Let's discuss the kids, and that's what they are. The ringleader is the terrifying thug Brett (O'Connell), who is volatile, controlling and violent. Everything that goes on is his idea. He has a few other boys with him, some look no older than 12, and a witless girlfriend Paige, who is ordered to film the gang's atrocities on her phone. Brett literally forces these children to inflict violence on the couple, and when things don't go his way, the most effective, yet vile and haunting moment in the movie takes place. Another child, a very young boy named Adam, who looks about ten or eleven, is roped into the proceedings, and when Jenny narrowly escapes her death and runs for the hills, Brett hangs a petrol-soaked tyre around the child's neck and sets his head on fire. This image haunted me for years after I first saw this movie, and it was with it in mind that I approached a rewatching with caution. But it is exactly what it should be: it is the crucifix in The Exorcist, it is the eyeball in Hostel... for a serious movie (and I say this to exclude any ceaseless exploitation fests that are lesser works) to reach its full impact, it has to dare to make its statement without any sugar coating. If we are to fear for society, for our children, on the message we take from watching this movie, we have to be given something to really fear. And here, we fear not demons or even evil adults, but twisted children. Brett's rage is boundless, he is wicked to the very core, and this we can be sure of, because of this single act.

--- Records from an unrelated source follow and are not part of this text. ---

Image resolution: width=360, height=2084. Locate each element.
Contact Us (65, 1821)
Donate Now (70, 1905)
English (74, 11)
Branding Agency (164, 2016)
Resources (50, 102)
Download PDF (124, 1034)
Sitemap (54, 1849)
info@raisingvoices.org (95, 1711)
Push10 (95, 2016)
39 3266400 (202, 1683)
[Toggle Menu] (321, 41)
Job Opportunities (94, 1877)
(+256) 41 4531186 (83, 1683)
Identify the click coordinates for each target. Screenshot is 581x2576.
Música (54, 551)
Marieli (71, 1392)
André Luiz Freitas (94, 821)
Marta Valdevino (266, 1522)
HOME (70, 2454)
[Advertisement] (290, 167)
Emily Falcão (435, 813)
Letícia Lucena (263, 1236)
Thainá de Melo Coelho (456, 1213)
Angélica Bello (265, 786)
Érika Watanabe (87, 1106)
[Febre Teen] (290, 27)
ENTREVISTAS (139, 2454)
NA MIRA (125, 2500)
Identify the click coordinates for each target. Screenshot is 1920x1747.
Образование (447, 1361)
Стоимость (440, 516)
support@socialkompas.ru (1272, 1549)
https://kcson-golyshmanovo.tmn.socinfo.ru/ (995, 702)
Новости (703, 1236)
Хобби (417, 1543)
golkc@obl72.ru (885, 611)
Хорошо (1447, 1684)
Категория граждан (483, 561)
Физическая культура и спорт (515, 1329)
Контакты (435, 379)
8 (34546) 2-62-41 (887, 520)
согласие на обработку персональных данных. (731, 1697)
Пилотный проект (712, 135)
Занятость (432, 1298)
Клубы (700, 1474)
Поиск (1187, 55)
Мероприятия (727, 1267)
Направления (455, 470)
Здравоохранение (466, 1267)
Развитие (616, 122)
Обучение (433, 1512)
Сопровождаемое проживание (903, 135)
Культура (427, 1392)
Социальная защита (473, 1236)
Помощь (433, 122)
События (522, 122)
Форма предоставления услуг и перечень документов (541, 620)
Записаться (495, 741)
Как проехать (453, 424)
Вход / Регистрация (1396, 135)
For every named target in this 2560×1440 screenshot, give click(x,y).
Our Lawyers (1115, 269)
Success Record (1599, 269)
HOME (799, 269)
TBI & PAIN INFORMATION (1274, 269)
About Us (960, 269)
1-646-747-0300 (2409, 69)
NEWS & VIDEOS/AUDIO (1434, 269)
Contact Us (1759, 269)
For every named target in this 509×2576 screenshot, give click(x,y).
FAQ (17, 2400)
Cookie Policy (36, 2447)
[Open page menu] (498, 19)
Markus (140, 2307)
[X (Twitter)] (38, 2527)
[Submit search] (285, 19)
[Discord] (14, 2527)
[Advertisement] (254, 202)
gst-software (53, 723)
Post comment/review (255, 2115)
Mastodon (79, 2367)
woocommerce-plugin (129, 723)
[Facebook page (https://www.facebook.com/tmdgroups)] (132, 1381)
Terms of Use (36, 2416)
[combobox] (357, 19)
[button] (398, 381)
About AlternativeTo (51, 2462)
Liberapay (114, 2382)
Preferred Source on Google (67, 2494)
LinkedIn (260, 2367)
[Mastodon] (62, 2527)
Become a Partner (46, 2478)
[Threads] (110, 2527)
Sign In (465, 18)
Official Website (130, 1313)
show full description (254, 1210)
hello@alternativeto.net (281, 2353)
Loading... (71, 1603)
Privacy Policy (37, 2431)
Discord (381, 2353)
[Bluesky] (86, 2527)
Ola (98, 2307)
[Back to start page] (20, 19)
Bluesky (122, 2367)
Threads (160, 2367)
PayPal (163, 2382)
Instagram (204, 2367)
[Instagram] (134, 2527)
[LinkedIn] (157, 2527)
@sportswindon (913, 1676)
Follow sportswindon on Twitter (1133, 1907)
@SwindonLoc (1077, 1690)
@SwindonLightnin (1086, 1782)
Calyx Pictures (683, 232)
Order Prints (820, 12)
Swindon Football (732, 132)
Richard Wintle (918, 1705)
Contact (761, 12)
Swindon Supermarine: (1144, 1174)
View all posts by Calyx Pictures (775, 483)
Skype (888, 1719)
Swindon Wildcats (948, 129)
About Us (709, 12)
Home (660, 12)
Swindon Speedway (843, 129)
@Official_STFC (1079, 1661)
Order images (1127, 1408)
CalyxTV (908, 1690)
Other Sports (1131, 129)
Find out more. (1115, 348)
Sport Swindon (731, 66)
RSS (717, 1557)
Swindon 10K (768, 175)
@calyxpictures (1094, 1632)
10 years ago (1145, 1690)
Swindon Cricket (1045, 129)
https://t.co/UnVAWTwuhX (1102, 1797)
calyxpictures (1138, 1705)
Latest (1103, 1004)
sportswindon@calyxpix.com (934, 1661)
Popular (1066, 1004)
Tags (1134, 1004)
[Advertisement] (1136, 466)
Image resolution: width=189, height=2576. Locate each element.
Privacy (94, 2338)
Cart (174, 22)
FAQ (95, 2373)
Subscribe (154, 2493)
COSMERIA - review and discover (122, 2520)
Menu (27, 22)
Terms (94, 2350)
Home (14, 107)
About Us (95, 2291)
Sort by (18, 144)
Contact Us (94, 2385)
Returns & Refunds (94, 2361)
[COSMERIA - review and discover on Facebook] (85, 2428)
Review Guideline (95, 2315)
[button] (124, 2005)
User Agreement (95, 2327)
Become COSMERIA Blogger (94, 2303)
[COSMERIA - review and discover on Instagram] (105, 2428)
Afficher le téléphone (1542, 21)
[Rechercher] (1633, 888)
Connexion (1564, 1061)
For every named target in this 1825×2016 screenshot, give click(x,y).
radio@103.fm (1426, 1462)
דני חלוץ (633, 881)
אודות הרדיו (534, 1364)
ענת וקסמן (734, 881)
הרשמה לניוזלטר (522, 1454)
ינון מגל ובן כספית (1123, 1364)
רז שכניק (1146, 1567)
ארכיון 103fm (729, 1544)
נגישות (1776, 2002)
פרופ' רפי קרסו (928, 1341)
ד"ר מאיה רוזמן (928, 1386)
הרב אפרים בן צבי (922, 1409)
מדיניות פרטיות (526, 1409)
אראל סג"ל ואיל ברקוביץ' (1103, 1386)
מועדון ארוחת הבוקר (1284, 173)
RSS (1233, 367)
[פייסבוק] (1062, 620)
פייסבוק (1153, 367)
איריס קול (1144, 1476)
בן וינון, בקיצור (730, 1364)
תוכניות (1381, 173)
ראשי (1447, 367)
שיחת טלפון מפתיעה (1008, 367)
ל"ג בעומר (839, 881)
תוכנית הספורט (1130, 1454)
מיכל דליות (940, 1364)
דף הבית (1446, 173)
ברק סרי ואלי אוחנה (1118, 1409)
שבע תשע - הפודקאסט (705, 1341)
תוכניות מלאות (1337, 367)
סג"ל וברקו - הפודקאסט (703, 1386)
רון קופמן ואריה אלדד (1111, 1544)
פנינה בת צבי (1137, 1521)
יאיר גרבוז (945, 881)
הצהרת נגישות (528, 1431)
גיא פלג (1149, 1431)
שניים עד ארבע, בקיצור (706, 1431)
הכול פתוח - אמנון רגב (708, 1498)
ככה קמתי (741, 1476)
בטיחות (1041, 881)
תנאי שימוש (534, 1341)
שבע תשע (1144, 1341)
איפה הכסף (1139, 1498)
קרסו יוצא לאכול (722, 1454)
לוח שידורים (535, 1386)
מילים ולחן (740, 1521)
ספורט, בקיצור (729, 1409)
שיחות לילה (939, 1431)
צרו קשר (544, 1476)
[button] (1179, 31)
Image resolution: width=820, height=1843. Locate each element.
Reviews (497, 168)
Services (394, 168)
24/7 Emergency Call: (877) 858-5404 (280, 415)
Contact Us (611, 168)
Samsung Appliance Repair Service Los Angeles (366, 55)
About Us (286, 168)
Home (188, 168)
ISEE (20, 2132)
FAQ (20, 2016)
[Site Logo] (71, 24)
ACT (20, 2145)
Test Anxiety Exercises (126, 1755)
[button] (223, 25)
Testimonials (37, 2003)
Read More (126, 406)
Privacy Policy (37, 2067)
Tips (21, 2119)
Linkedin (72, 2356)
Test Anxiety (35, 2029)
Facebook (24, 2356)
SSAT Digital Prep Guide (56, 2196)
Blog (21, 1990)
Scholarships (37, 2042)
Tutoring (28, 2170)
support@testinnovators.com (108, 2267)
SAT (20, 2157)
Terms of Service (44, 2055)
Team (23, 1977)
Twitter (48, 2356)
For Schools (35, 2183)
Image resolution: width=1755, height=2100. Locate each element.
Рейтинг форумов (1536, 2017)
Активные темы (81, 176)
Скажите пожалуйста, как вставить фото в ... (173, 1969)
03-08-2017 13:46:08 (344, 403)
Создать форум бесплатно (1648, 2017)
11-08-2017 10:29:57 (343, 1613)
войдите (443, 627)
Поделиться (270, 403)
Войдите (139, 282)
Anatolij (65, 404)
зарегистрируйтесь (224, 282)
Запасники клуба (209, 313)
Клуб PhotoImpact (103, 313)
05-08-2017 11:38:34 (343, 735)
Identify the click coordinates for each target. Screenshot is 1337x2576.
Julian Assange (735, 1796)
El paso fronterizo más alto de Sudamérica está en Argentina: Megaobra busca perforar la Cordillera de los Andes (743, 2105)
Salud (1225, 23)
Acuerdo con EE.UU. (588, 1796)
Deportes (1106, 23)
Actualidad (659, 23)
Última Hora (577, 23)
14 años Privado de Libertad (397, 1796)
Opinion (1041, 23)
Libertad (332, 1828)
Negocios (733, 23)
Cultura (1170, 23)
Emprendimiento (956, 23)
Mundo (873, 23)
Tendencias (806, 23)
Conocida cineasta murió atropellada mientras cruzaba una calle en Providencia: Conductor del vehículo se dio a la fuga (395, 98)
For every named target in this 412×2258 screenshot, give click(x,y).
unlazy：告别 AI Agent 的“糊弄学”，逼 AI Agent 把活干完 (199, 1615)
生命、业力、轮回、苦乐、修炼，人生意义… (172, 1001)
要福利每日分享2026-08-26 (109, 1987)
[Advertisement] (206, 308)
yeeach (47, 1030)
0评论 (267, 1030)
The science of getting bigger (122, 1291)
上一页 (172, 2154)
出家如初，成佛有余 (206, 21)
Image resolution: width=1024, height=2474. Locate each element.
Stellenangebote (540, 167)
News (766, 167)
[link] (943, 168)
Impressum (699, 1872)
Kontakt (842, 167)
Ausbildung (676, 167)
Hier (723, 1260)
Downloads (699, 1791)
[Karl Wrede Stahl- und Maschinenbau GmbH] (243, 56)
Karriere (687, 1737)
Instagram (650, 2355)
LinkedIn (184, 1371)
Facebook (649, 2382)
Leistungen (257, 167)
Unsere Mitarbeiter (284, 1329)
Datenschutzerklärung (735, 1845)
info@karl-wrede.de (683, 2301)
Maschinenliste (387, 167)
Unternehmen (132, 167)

Poor Steve has bled to death and been burned after being captured and tortured by the kids. It looks like Jenny might make it, now that she's managed to kill one of the kids, stolen a van and sped off towards town. But if the middle class heroes, or at least one of them, survived the ordeal, then the movie wouldn't be making its point. She unwittingly crashes the van in the garden of (here comes the Last House twist) Brett's parents' house. The family assist her at first, until they get a frantic call from Brett telling them what's happened, and they realise the van belongs to a family member. As is typical of these sorts of people, a gang of about half a dozen furious men arrive to avenge their thug kids, and Jenny is dispatched. But not before we see Brett appear, and get beaten like a puppy by his old man, and disappear to his room where he glares at himself lengthily in the mirror, as if in acknowledgement of his disease, but gutless self-absolution. He sees his own treatment, as many a PC social worker would, as justification for his own actions. He is not human enough to recognise his responsibility in breaking the cycle he knows all too well the effects of.
There is a primary and secondary message in all this. The first is that Britain is finally broken; no matter how the civilised reason and negotiate, they will be beaten down by senseless violence. The second is that violence is a cycle; the aggressor was formerly the victim of a senior aggressor, and has been conditioned into a mindset of violence. Eden Lake is terrifying because it is so true. It was met with some criticism over stereotyping of working class people, but as I have already addressed, the numbers of people like the children in this movie are on the rise, warranting a classing of their own. There is still, as ever, a perfectly peaceful, respectable working class out there who live honest and good lives. But in a country where Jeremy Kyle can make three shows a day for ten years and still find new people to appear, I concede that people can't really be blamed for drawing such conclusions.